Epigenetic gene silencing or constitutive activation are frequent during cancer initiation and progression and are regulated by reversible DNA methylation and histone acetylation. Therefore, DNA and histone modification pathways are promising targets for cancer therapy[17,18]. The DNA methyltransferase inhibitors (e.g., azacitidine) and histone deacetylase inhibitors (e.g., entinostat) activate both intrinsic and extrinsic pathways of apoptosis in the malignant cells[19]. In addition, these epigenetic modulators enhance tumor cell recognition and immunogenicity by upregulating the major histocompatibility complex molecules and natural killer cell receptor ligands and increasing the activity of proinflammatory cytokines[20]. For instance, histone deacetylase inhibitors augmented the anti-tumor activity of high dose interleukin-2 against the modified lung cancer cell line TC-1 and the Renca murine kidney cancer model[21,22]. In addition, the combination of entinostat and azacitidine with PD-1 and CTLA-4 checkpoint blockers led to complete tumor regression and prevented metastasis in 4T1 tumor mouse models. Apart from directly inhibiting tumor growth, this combination therapy enhanced the anti-tumor response by decreasing the number of granulocytic myeloid-derived suppressor cells in the TME[23]. The efficacy of antigen-specific adoptive cell transfer in the pmel-1 melanoma mouse model was enhanced with the inclusion of epigenetic drugs[24]. Furthermore, histone deacetylase inhibitors used in combination with the anti-CD137 or anti-CD40 antibodies stimulated antigen cross-presentation and enhanced the proliferation and survival of CD8+ T cells against subcutaneous tumors[25]. Several clinical trials on the effect of azacitidine and entinostat in combination with ICIs against lung cancer or metastatic melanoma are currently in the recruiting stage.

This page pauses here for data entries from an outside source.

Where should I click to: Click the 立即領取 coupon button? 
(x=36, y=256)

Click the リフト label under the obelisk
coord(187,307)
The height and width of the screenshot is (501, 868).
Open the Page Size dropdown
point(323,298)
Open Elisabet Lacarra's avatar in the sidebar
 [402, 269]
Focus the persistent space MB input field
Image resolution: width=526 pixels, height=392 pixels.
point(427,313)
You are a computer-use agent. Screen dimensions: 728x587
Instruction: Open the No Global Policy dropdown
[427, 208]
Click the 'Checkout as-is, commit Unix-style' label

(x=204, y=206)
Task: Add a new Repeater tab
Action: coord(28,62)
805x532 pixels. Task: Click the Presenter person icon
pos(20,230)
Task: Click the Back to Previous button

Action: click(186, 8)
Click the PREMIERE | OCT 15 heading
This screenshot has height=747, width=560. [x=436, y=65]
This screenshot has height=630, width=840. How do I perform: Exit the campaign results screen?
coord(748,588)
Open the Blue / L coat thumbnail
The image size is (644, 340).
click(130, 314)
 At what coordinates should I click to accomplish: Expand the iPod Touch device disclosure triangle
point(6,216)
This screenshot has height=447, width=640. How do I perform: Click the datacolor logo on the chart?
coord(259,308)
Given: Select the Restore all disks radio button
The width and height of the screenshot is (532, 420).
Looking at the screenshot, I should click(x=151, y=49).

STRATEGY 2: COMBINATION OF MAPK–MEK INHIBITORS WITH IMMUNOTHERAPY

The mitogen-activated protein kinase (MAPK) signaling axis is a critical driver of tumorigenesis, and nearly half of all malignant melanomas harbor the mutant B-Raf proto-oncogeneV600E (BRAF)[6], which has been associated with immune escape and an immunosuppressive TME. The targeted inhibition of MAPK pathway signaling with BRAF and mitogen-activated protein kinase kinase (MEK) inhibitors can counteract this immunosuppressive effect[26], indicating a potential synergy between targeted therapy and immunotherapy. Indeed, MAPK pathway inhibition in both melanoma cell lines and tissues increases the expression of melanoma differentiation antigens, which in turn primes the antigen-specific T cells[27,28]. MAPK inhibitors can also augment anti-tumor immunity by increasing intratumoral T cell infiltration and altering the immune status of the TME, likely through blocking signals that elicit T cell exhaustion or apoptosis and downregulating immune suppressive factors or chemokines[29].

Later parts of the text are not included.